Highly Recommend MFS
We're looking for elementary, possibly middle, & possibly high
schools that do not have homework or much less than the standard
school. I've heard Beacon Day School doesn't have any for the
K-5 years. Are there any others? Is it possible that any
public schools follow that policy? How about middle school or
even high school?
I keep reading more articles about the growing realization that
homework does not make that much of a difference in how kids
learn and test on various school subjects. As a parent of an
elementary school child, I can see the benefits of learning time
management, but frankly, the homework seems overly redundant and
more like busy work. I'm also really feeling like homework takes
away from the experiences outside of academics that really help
to shape us as well rounded, critical thinkers.
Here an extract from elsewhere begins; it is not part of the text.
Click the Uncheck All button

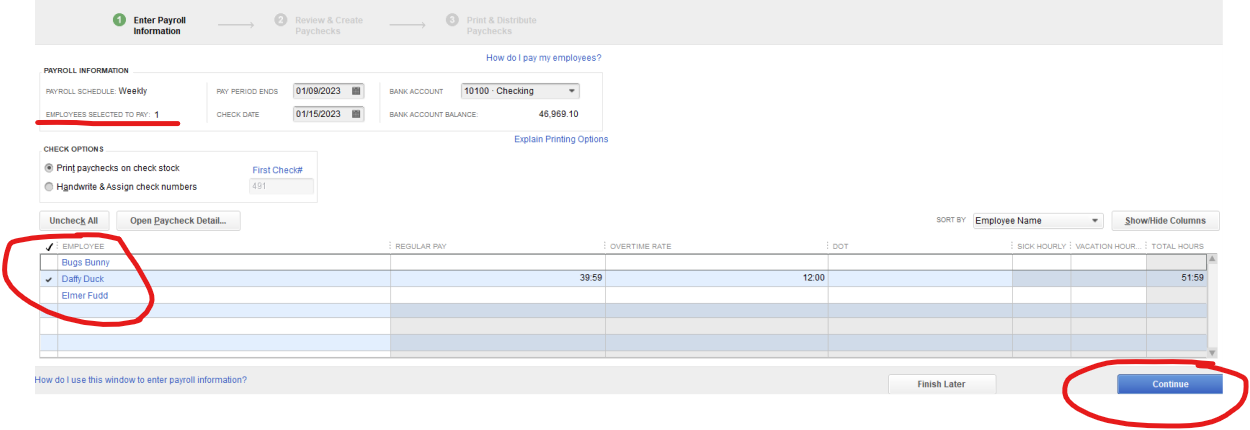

Would love to hear of any schools that parents have found
recognize that and have worked out a curriculum for that.
DONE with homework
Check out The Renaissance School
if you want a school that gives no homework.
It's a pre-school through middle school Montessori school located in the Dimond
District in Oakland. We too were appalled at the amount of homework even
Kindergarteners get in many schools, both public and private, and have felt
that The Renaissance School is refreshing in its approach to education. The
Renaissance School has a wonderful program, including strong foreign language,
music, and art. The elementary kids start their day at 8am with a half an hour
of singing. The regular school day ends at 3:30pm for the elem kids, but they
can stay as late as 6pm either continuing to work on things from earlier in the
day, or engaging in many addition interesting activities. The only thing the
elementary children are required to do outside of school is regular reading
which we think is a good thing.
I assume that many have viewed the excellent film ''Race to Nowhere'' as it
raises the issue of overworked kids. I'd recommend it to anyone who shares your
concerns about saturating a young student's time. I am a college professor (15
years teaching) and I have seen in the past ten years freshmen students'
capacity for reflection and unstructured problem-solving diminish severely and
alarmingly. And, I think much of this problem is due to incredibly structured
formative years -- homework, grades, and too many after school
classes/activities at the expense of ''free'' time. I will be looking at the
posts regarding your question about middle and high schools because I have the
same concerns as you.
My own child attends
(El Cerrito/Richmond hills). It is a K-5
Cooperative and supports the idea that kids and their families do interesting
and educational things during free time. The cooperative nature of the school
means parents are engaged in the education of their children and work with the
teachers on all aspects of the school. Homework is limited in scope, it
increases slightly by grade level to gently introduce the concept of organizing
one's time and meeting deadlines as preparation for middle school. But the work
is often given in a weekly packet (not daily) and is more creative than the
worksheets that I see friends' children doing nightly for public school. My
third grader is able to adjust his homework around other activities and he has
time to play and relax after school. He actually has time to engage all of the
educational toys and books that we have amassed over the years and that he
works on self-initiated creative projects -- plus a little homework -- tells me
that balance is there for him. My third grader chooses to film and edit his own
movies, composes music, reads books, and builds ridiculously complicated Lego
structures --all after school because he has time to do it. Crestmont honors
the spirit of childhood encouraging fantasy, play, and imagination which I
think allows each child's spirit to flourish in his or her young years and
beyond. Crestmont has no formal grades nor tests and assessment is performed
in written narratives, progress matrices, and parent-teacher meetings. If there
are doubts about this style of education, Crestmont can show that our kids have
historically done very well when they have matriculated to traditional academic
settings in private or public middle schools. If you are interested in K-5, you
can find more info about Crestmont at crestmontschool.org
Parent at Crestmont
I'm glad you also asked about public schools, for there definitely are some
that are actively moving away from having tons of homework. We have a 4th
grader at a BUSD school in which the admin and teachers have made a school-wide
commitment toward reducing homework for all the kids. Of course the actual
homework will be somewhat dependent on the teacher, but I know that it's
discussed, encouraged and facilitated at our school. Our son, for example, has
reading to do and music he should practice daily, but other than that, he has
about 15 minutes a day of something from a weekly packet. Occasionally he'll
have a short math review page as well. He has plenty of time to play and relax
after school and on weekends, which is absolutely essential for his mental
health. [ours as well]
Ask the principals/directors of the schools you tour, and ask about the
policies per grade, and even if teachers have some leeway in what they assign.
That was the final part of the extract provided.